## Your goal
Pick out each line in the records below that contains the string "label" and copy it. The match is case-sensitive.

Word and item position data
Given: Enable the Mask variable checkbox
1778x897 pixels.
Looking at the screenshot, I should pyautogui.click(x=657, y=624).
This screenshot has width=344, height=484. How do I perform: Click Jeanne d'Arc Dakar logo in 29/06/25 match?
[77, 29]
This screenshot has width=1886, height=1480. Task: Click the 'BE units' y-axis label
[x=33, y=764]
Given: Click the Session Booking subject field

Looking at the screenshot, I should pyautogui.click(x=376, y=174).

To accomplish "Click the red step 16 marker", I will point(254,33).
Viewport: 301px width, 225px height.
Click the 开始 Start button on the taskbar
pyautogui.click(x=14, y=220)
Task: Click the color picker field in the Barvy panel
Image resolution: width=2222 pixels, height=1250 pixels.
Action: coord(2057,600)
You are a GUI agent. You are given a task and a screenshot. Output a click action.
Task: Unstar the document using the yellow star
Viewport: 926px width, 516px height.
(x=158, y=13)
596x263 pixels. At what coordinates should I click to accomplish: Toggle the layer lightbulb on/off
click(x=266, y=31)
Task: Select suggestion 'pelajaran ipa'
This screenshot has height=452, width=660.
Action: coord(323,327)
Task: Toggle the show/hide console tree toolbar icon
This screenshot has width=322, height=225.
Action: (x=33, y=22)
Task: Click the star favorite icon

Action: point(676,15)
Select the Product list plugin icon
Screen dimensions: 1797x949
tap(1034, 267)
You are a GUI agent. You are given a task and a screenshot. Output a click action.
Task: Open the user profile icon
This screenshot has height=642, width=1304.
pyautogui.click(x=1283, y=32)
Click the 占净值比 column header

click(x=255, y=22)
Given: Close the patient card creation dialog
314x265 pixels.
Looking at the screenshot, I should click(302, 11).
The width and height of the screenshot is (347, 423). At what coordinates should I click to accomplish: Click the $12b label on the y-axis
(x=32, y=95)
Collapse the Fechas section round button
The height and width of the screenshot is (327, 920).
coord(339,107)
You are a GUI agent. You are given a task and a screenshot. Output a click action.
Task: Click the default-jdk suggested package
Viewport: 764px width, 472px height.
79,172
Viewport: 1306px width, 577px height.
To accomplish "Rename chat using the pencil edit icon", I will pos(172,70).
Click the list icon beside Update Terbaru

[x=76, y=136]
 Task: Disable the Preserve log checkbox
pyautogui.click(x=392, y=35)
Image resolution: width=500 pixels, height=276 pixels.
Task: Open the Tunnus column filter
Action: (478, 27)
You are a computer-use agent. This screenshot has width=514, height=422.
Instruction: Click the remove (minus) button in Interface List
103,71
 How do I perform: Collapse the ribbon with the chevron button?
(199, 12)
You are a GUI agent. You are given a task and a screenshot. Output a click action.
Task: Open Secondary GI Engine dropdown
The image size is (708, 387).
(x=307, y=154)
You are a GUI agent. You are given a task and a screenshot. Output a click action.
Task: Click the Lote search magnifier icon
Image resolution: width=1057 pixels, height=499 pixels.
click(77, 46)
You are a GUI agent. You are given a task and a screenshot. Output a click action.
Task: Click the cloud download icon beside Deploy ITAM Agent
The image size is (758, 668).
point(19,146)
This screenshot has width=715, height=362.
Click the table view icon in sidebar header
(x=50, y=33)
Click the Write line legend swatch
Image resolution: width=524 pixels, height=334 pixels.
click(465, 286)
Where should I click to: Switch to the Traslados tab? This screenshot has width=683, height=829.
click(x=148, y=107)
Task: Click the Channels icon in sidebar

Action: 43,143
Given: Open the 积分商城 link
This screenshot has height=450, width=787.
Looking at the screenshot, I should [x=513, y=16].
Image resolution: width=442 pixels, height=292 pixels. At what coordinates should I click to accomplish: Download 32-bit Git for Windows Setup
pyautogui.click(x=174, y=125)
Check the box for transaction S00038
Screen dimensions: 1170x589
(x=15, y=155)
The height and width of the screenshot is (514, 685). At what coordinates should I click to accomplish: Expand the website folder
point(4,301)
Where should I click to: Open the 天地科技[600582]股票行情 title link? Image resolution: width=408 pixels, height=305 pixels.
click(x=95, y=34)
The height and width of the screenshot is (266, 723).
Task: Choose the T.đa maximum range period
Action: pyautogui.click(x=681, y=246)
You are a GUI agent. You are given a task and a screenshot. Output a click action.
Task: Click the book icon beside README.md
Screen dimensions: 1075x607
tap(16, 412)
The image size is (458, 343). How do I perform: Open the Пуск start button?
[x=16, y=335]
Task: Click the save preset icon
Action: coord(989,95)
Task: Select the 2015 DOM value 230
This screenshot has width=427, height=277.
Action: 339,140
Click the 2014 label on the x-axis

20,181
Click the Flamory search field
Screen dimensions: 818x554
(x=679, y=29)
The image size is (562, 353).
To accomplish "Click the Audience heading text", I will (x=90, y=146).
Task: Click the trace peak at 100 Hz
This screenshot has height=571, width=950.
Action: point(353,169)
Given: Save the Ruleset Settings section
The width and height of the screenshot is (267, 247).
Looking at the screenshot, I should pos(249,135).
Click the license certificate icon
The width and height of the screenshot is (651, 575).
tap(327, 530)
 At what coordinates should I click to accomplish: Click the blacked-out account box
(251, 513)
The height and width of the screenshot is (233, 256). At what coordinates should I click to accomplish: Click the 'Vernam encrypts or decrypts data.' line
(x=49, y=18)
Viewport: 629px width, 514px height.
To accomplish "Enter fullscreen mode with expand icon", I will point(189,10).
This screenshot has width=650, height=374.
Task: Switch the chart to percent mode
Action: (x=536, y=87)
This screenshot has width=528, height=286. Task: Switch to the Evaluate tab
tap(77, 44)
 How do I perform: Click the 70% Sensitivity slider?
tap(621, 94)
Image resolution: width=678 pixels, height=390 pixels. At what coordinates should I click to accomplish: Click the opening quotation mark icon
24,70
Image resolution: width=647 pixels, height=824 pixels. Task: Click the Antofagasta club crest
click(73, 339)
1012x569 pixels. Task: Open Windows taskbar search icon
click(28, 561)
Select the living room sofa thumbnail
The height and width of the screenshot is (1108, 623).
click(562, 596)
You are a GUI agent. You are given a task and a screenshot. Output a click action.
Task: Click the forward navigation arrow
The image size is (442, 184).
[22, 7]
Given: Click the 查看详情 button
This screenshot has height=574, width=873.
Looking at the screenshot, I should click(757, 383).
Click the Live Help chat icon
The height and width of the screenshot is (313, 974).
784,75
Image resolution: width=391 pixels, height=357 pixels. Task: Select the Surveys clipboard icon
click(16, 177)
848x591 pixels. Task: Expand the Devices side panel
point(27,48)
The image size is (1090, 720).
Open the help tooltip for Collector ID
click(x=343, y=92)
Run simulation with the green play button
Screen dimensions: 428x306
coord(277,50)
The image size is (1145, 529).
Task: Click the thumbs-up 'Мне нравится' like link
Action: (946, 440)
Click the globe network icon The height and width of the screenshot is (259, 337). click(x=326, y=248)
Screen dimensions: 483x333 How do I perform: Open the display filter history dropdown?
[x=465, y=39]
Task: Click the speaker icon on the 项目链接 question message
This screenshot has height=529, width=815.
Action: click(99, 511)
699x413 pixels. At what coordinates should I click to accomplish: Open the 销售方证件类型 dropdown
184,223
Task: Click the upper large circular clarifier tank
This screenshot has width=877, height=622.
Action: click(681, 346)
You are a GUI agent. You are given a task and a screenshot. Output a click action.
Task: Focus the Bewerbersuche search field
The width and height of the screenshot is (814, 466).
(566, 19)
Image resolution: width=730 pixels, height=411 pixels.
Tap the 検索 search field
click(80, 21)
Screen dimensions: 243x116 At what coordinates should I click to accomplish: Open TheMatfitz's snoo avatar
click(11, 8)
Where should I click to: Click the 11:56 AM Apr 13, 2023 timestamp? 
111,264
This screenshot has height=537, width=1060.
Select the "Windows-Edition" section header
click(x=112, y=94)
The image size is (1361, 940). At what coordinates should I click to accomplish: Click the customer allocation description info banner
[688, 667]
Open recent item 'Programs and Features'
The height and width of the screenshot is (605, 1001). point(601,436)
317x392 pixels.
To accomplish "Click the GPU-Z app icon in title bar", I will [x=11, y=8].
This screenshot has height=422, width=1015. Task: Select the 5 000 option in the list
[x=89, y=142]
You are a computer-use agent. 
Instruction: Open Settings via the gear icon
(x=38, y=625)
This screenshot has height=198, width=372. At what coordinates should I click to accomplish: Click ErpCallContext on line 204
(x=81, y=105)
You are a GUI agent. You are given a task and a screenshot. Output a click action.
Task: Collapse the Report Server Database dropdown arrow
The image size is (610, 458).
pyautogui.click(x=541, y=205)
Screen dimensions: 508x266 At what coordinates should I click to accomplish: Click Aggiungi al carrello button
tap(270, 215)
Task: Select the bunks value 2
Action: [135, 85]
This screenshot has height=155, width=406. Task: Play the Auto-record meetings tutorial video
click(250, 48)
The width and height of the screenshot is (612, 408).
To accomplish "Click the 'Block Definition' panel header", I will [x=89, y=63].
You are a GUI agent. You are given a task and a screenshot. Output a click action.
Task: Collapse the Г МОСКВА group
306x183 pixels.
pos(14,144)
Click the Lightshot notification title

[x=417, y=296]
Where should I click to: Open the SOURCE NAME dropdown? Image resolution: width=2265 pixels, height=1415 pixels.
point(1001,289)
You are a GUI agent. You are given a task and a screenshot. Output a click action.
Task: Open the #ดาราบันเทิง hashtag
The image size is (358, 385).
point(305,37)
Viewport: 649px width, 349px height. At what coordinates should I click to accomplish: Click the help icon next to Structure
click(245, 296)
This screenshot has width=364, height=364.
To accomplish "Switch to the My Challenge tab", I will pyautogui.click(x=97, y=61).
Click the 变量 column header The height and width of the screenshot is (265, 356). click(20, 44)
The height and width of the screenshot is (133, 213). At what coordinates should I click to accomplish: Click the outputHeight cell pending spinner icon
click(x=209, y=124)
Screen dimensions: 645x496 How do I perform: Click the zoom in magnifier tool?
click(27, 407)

## The answer
This screenshot has width=1886, height=1480. Task: Click the 'BE units' y-axis label
The width and height of the screenshot is (347, 423). At what coordinates should I click to accomplish: Click the $12b label on the y-axis
Click the 2014 label on the x-axis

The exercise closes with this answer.